CEO of Fairvest, Darren Wilder says the weak South African economy, higher interest rates and sustained loadshedding, have continued the challenging operating environment during the reporting period. Despite these impediments, Fairvest continues to successfully implement its strategic objectives by de-risking the balance sheet, reducing vacancies and disposing of non-core assets. He says Fairvest has made excellent progress by achieving like-for-like net property income growth of 5% across all sectors, disposing of four properties with a further ten transacted. “Fairvest is operationally strong and well-positioned for the challenges ahead.”

The company reported robust rental reversions on the 81 505m2 that were renewed or relet, with a positive 1.8% overall reversion, with the retail sector at positive 2.3%, the industrial sector at positive 4.3%, and an improving but still negative 1.3% in the office sector. 90.7% of tenants that were up for renewal were renewed or relet. On a like-for-like basis, net property income increased by 5%, with a 3.5% increase in the retail sector, a 5.2% increase in the office sector and a 14.9% increase in the industrial sector.  

Currently, the portfolio’s weighted average lease escalation improved from 6.4% to 6.6%, as the group moves closer to its strategic objective of escalations above 7%. The weighted average monthly rental per m² per sector of R151.80 for retail, R114.00 for office and R48.02 for industrial. The weighted average lease expiry was 26 months.

Fairvest has effectively managed to maintain an overall vacancy rate of 5.96%. Dissecting this further, the retail sector was at 4.3%, the office sector at 13.9%, and the industrial sector reported a marginal 1.5% vacancy rate.

During the reporting period, SA Corporate Real Estate Limited made a firm intention announcement to acquire all the issued shares of Indluplace for R3.40 per share. Fairvest provided a binding commitment to SA Corporate to vote in favour of the scheme for its 61% shareholding. Fairvest expects the R651.4 million proceeds from the disposal to initially be allocated to floating rate debt, which will reduce the group LTV to approximately 33%.

Fairvest sold four assets for R252.5 million at an average premium to book value of 0.2% at an average yield of 11.2%. A further three assets valued at R85.5 million transferred during May 2023, with a further seven assets worth R356.6 million have been sold and are still to be transferred, subject to conditions precedent. “These assets were identified as non-core. We have managed, on an ongoing basis, to continue to sell assets to our network of buyers” noted Wilder.
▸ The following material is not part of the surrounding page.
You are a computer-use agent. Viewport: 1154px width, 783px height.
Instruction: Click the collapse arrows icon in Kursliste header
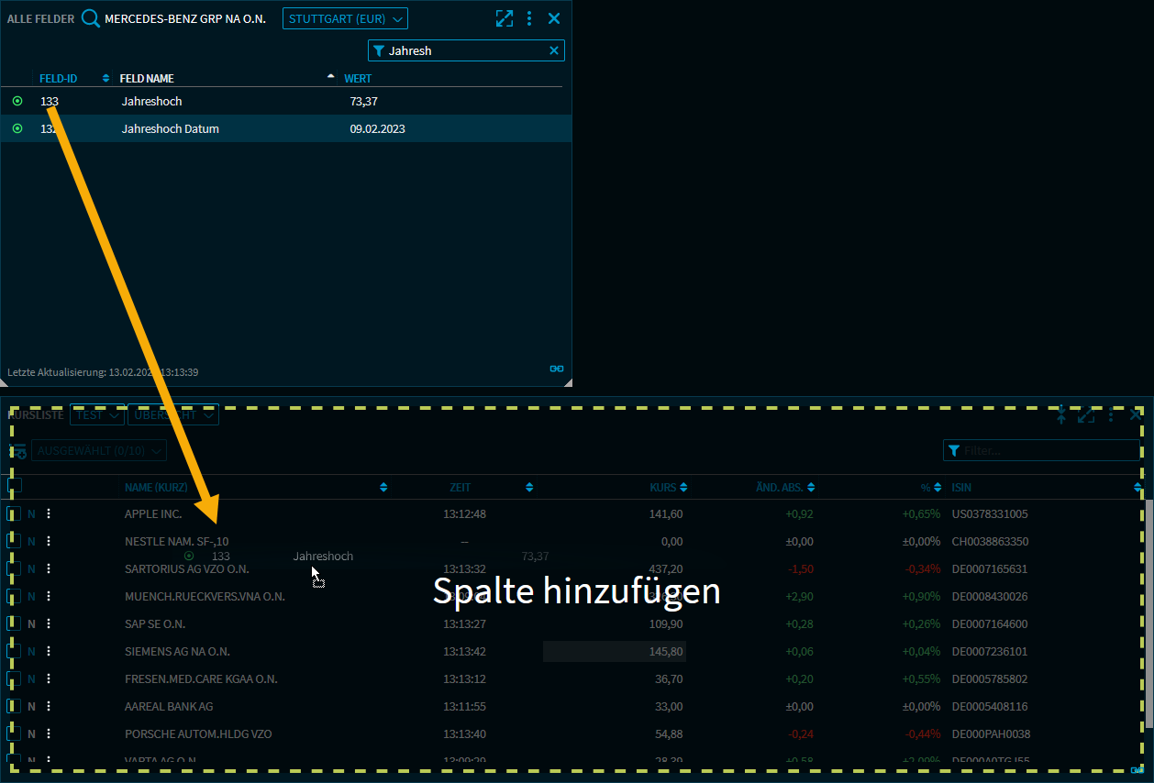(1061, 415)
Looking ahead, the company’s focus for the remainder of the fiscal year will be on further reducing vacancies, optimizing operational efficiencies, and capitalizing on the synergies emerging from the merger. On a like-for-like basis we expect growth across all sectors.

Fairvest anticipates distributable earnings per B share for the complete financial year to range between 40.50 and 42 cents per share. In accordance with the group’s memorandum of incorporation, the distribution per A share is set to rise by the lesser of 5% or the most recent Consumer Price Index. 

Its board has resolved to maintain the current 100% dividend pay-out ratio of distributable earnings.